What are positive & negative rights?
When patient requests conflict with a physician’s concept of acceptable practice, it’s important to examine the distinction between positive and negative rights.4 When considering medical encounters, most ethicists focus on patient autonomy in terms of negative rights—that is, the right to decline a treatment or test.
The American Medical Association Code of Ethics states the patient has the right to make decisions regarding the healthcare that is recommended by his or her physician. Accordingly, patients may accept or refuse any recommended medical treatment.5 The emphasis of informed consent promotes appropriate barriers to prevent patients from receiving care or interventions that are contrary to their desires or beliefs. Respect for patient autonomy, however, also governs positive rights—the right that something be done. Much less guidance is provided to physicians in this regard. If physicians are to respect patient autonomy by way of positive rights, how are physicians ever justified in denying a patient’s request?
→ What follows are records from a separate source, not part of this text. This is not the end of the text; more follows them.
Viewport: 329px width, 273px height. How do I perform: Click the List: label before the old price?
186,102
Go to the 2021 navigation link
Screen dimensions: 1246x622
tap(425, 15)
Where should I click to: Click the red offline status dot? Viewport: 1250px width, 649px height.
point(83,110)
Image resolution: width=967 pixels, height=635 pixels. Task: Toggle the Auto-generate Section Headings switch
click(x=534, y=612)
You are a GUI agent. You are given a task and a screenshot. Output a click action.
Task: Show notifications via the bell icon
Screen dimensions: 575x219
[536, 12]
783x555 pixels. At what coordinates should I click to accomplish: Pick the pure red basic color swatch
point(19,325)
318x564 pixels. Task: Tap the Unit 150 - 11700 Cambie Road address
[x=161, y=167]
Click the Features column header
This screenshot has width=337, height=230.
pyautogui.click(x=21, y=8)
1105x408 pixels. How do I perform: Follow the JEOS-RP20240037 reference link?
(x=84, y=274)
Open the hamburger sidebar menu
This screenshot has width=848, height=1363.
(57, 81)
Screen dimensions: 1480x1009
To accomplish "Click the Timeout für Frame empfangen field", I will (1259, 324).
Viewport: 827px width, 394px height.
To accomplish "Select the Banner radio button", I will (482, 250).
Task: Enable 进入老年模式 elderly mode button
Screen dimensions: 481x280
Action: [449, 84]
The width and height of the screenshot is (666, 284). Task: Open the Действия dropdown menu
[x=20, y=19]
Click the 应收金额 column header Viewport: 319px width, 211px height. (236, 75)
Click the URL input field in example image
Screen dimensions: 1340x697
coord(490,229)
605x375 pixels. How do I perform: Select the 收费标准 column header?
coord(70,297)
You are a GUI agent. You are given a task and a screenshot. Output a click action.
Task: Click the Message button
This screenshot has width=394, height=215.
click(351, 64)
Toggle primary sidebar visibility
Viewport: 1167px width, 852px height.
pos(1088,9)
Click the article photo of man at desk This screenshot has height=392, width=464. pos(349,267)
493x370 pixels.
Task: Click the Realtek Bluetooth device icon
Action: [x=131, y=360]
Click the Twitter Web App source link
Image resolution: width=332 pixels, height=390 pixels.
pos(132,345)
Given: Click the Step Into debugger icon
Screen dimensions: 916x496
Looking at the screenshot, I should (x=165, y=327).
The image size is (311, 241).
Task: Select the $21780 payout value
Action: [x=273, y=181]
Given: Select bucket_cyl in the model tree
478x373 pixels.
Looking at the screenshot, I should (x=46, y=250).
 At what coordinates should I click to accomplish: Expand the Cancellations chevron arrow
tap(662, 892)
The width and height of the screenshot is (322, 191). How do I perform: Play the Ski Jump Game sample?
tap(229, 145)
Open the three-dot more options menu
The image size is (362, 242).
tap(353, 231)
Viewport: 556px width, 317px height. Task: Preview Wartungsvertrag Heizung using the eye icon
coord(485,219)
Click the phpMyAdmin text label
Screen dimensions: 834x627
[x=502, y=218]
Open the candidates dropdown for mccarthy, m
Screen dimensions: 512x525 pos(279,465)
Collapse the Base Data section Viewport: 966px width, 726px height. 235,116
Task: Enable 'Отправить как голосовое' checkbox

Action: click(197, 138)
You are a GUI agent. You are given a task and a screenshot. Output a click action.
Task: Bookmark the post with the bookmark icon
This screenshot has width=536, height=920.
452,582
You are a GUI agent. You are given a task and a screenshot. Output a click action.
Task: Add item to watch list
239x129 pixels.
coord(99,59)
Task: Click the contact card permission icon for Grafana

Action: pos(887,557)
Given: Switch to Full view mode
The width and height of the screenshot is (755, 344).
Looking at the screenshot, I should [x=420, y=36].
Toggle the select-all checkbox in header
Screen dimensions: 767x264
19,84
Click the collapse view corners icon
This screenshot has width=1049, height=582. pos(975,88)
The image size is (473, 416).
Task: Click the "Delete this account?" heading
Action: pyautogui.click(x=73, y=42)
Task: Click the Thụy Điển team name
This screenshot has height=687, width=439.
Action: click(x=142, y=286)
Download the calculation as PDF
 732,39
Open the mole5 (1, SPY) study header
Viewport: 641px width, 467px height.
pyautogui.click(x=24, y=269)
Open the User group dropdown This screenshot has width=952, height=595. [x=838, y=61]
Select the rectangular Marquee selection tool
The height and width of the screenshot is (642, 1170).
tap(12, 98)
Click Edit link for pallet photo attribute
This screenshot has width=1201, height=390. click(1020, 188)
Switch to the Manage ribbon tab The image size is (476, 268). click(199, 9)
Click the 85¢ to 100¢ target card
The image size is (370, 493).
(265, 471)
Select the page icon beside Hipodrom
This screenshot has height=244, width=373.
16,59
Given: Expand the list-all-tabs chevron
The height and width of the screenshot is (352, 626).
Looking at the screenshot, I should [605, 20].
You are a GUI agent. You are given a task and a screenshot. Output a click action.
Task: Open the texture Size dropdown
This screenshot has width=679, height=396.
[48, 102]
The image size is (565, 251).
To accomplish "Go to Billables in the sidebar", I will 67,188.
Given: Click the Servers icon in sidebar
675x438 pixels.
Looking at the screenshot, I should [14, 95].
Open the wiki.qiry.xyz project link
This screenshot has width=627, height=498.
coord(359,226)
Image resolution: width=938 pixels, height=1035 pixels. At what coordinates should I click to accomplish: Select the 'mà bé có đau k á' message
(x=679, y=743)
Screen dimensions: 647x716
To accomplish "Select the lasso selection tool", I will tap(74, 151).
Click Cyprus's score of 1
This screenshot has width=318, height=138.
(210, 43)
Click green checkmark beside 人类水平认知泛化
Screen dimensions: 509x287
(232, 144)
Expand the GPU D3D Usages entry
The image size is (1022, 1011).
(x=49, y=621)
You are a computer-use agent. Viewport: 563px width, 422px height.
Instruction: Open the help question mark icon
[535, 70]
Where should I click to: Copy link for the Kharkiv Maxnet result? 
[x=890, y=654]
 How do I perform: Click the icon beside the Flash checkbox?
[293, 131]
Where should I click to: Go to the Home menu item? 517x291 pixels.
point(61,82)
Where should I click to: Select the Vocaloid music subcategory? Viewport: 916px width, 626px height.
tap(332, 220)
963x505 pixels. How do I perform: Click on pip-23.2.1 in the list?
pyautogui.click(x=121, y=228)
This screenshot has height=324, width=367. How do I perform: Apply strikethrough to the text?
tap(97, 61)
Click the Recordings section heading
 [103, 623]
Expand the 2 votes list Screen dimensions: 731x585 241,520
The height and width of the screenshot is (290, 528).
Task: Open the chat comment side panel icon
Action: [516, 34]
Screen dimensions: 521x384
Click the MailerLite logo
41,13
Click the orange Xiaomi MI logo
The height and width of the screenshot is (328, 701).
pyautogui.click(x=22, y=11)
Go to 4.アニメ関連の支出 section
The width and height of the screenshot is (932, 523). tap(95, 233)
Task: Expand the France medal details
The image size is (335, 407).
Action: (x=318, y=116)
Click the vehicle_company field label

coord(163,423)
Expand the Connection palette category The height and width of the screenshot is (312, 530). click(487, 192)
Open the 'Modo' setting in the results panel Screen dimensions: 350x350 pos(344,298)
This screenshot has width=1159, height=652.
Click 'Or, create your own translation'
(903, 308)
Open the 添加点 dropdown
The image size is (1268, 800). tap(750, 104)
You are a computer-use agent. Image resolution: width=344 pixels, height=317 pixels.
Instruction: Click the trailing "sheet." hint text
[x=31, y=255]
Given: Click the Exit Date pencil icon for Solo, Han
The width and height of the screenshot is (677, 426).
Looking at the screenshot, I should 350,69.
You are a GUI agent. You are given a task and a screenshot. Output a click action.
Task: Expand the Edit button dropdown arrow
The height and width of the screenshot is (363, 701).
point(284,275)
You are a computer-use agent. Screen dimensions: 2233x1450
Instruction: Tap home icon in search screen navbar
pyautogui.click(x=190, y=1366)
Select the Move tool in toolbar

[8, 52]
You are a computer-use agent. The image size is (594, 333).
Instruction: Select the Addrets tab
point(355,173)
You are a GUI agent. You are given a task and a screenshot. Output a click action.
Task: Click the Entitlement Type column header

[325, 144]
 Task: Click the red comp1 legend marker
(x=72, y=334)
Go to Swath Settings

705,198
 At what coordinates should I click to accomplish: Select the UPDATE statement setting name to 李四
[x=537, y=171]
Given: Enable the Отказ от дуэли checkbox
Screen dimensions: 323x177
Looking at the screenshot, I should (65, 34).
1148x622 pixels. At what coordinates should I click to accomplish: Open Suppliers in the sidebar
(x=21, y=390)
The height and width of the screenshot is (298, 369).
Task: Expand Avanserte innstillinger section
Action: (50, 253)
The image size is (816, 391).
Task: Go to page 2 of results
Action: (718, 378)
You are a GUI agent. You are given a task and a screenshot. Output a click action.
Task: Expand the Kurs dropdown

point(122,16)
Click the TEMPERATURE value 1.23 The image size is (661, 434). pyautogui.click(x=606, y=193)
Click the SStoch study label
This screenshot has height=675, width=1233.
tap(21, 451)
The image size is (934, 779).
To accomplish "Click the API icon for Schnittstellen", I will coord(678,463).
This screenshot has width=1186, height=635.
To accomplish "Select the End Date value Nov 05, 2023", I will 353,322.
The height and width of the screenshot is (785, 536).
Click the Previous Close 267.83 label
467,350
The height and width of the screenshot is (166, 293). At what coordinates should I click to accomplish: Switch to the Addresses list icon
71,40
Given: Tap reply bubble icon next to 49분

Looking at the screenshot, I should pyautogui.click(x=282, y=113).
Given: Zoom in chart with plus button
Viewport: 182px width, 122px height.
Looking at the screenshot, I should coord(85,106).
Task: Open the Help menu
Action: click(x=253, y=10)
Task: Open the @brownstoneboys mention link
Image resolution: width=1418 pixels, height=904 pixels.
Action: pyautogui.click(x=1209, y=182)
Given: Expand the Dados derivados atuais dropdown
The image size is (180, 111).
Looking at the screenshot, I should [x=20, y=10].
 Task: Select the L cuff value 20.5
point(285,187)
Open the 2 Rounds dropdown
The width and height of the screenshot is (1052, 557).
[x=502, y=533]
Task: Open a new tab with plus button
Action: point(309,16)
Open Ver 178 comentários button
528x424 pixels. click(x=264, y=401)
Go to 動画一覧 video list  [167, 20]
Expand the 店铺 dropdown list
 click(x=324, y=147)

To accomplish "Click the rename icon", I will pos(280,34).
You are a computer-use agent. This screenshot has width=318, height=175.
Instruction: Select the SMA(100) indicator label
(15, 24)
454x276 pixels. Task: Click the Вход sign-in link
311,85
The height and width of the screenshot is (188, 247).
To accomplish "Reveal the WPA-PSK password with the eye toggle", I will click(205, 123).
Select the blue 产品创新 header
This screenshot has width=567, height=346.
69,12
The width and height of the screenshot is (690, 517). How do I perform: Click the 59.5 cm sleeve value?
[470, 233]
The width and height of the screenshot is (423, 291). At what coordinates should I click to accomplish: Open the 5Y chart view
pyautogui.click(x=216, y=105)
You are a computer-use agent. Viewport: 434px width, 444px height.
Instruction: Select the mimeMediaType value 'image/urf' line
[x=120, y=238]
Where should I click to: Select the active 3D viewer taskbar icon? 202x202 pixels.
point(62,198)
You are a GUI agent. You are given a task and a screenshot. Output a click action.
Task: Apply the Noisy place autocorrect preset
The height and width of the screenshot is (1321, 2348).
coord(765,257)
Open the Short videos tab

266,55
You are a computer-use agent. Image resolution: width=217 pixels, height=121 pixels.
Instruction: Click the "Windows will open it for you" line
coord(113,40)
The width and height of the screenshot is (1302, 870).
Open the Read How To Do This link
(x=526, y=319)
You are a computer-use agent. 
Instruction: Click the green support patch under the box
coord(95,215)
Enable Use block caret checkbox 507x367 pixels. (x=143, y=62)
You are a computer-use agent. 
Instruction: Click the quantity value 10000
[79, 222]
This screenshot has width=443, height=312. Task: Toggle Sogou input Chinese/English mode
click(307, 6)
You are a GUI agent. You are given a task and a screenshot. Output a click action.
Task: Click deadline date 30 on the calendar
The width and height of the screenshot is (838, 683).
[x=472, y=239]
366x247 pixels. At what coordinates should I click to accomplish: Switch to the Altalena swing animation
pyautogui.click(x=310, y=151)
According to the ACP Ethics Manual, the patient–physician relationship entails special obligations for the physician to serve the patient’s interest because of the specialized knowledge that physicians possess, the confidential nature of the relationship, and the imbalance of power between patient and physician.6
In this case scenario, the patient’s autonomous decision conflicts with the physician’s professional duty to look out for the patient’s best interests and welfare (i.e., beneficence). Therefore, we must carefully consider the balance between respecting the patient’s right to share in the medical decision making and the physician’s responsibility to avoid patient harm (i.e., nonmaleficence). This patient is so worried about having an autoimmune disease that her quality of life is compromised. When patients request diagnostic studies that are not indicated, physicians should first seek to understand the reason for the request. Then, the physician should educate the patient about his or her rationale for not recommending the test based on the physician’s specific knowledge and medical expertise for which the patient is seeking counsel.
When the risk of harm to the patient significantly exceeds the potential diagnostic utility of an intervention, the physician has to keep in focus one of the principal precepts of bioethics: primum non nocere (first, do no harm).
What if, despite education of medical necessity & risk-benefit ratio of intervention, the patient continues to insist on the nonindicated intervention?
If the principles of patient autonomy, beneficence and nonmaleficence were the only factors being weighed in such encounters, physicians may convince themselves that acquiescence to patient requests can be justified on grounds that reduction of anxiety alone may tip the risk-benefit scale toward intervention.